Vers le début de la fin avec une croissance soutenue

La croissance aux Etats-Unis reste soutenue et devrait recevoir l’an prochain un coup de pouce supplémentaire grâce à la baisse des impôts promise par Trump. En Europe, la hausse nominale des salaires se traduit enfin par une croissance économique qui semble se maintenir. La Belgique suit le mouvement, entre autres à cause de la baisse du taux d’épargne, qui atteint de nouveaux abysses. Sur le plan de la politique monétaire, la BCE devrait commencer au début de l’an prochain à réduire son programme de rachat d’obligations. Cependant, le véritable changement viendra plutôt de la réduction relativement agressive du bilan américain, qui sera amorcée par la Fed en juillet, et qui devrait se traduire par un resserrement sensible des conditions financières. Ceci – combiné avec la mise en place des baisses d’impôts et la fin du cycle de croissance de dix ans – devrait se traduire par un ralentissement de la croissance américaine à 1,3% en 2019.

La croissance mondiale globale se poursuit, avec les Etats-Unis à la barre. Pour cette année, nous nous attendons à une croissance de 2,2% au pays de l’Oncle Trump. L’an prochain, elle devrait même atteindre 2,6% grâce au solide coup de pouce lié à la baisse des impôts. En 2019, la fête devrait être terminée avec un ralentissement de la croissance à 1,3%. L’effet d’adrénaline provoqué par la baisse des impôts s’atténuera, la hausse des taux et la réduction du bilan de la Fed se feront sentir, et après neuf années de croissance au-dessus du potentiel à long terme, il sera temps de faire une pause.

Une croissance européenne qui s’auto-alimente

Cette situation devrait sans aucun doute avoir un impact sur la croissance européenne. Mais remettons ces inquiétudes à plus tard. Pour l’instant, nous profitons en Europe d’une reprise solide qui – une fois n’est pas coutume – s’explique par la demande intérieure. La consommation augmente à cause de la baisse du taux d’épargne, qui compense la hausse de l’inflation, qui à son tour érode lentement le pouvoir d’achat. Au cours des prochains trimestres, la hausse nominale des salaires devrait reprendre ce rôle dans cette reprise qui s’auto-alimente. Cette année, la croissance devrait atteindre 1,9%. En 2018, elle devrait rester tout aussi solide, à 1,6%.
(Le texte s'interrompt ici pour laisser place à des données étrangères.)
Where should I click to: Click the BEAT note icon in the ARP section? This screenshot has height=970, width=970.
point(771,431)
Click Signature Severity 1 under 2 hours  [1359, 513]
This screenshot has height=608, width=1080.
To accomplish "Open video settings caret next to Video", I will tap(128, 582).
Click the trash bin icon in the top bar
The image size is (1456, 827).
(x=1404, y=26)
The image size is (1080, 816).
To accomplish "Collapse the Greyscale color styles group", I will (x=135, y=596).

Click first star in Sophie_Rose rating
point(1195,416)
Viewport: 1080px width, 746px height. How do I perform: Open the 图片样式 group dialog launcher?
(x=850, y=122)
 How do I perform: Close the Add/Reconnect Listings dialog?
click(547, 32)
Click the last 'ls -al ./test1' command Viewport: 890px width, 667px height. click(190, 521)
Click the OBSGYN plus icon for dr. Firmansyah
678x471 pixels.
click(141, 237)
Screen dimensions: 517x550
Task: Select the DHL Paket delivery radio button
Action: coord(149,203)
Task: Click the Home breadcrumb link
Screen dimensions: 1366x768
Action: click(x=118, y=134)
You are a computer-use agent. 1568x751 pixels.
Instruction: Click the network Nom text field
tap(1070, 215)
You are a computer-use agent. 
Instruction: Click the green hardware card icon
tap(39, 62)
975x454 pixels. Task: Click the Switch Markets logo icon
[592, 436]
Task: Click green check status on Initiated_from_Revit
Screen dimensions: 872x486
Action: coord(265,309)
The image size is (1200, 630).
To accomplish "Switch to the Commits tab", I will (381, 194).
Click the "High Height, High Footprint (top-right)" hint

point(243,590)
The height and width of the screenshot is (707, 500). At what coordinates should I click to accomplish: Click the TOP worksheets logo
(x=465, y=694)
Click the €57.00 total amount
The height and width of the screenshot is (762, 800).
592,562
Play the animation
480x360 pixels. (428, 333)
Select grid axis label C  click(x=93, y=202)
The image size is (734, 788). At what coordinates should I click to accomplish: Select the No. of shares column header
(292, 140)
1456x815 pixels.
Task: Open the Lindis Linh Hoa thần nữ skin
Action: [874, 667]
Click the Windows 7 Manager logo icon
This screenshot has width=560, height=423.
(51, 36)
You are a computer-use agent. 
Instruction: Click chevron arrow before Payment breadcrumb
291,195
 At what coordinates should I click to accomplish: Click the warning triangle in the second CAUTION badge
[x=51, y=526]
La hausse des salaires se trouve certainement dans les cartes de l’Allemagne. Le marché de l’emploi très étriqué devrait enfin pousser les salaires vers le haut. Ce qui ouvrira la porte à une nouvelle ère. Ces trente dernières années, les salaires ont été maintenus sous contrôle pour des raisons de compétitivité. Conséquence : un surplus commercial solide et de la désinflation sur le continent européen. On devrait en voir la fin. La forte augmentation du nombre de migrants crée une nouvelle hausse de la demande. Cette forte consommation intérieure pousse les importations à la hausse et réduit le surplus commercial. Finalement, le pays deviendra la locomotive de la zone euro – et non plus un simple wagon. Et avec un peu de chance, Donald Trump devrait tweeter que finalement les Allemands ne sont pas « aussi mauvais que cela ».

Spécifiquement belge

Malgré le fait que nous nous trouvions encore en mode d’économie, la Belgique ne s’en sort pas trop mal, avec une croissance de 1,5%. La forte consommation intérieure est aujourd’hui soutenue par les investissements des entreprises. Ceux-ci se normalisent grâce au taux élevé d’utilisation des capacités et les emprunts augmentent parallèlement à la hausse des marges brutes d’exploitation. Ce qui est remarquable avec ces crédits, c’est l’évolution sensible (positive) du bilan total des banques belges depuis 2014. Depuis quelques années – et aujourd’hui encore – elles peuvent supporter une expansion plus rapide de leur bilan. Il faut dire que les fortes réductions de bilan intervenues pendant la crise étaient du jamais vu. L’assainissement rapide, combiné avec une solide recapitalisation et la baisse des taux, a boosté rapidement la rentabilité. Dans ce sens, l’évolution des banques belges est comparable à ce qui s’est passé aux Etats-Unis. Dans bon nombre d’autres pays européens, cette correction n’a pas été réalisée – ou à peine – ou les réductions de bilan se poursuivent.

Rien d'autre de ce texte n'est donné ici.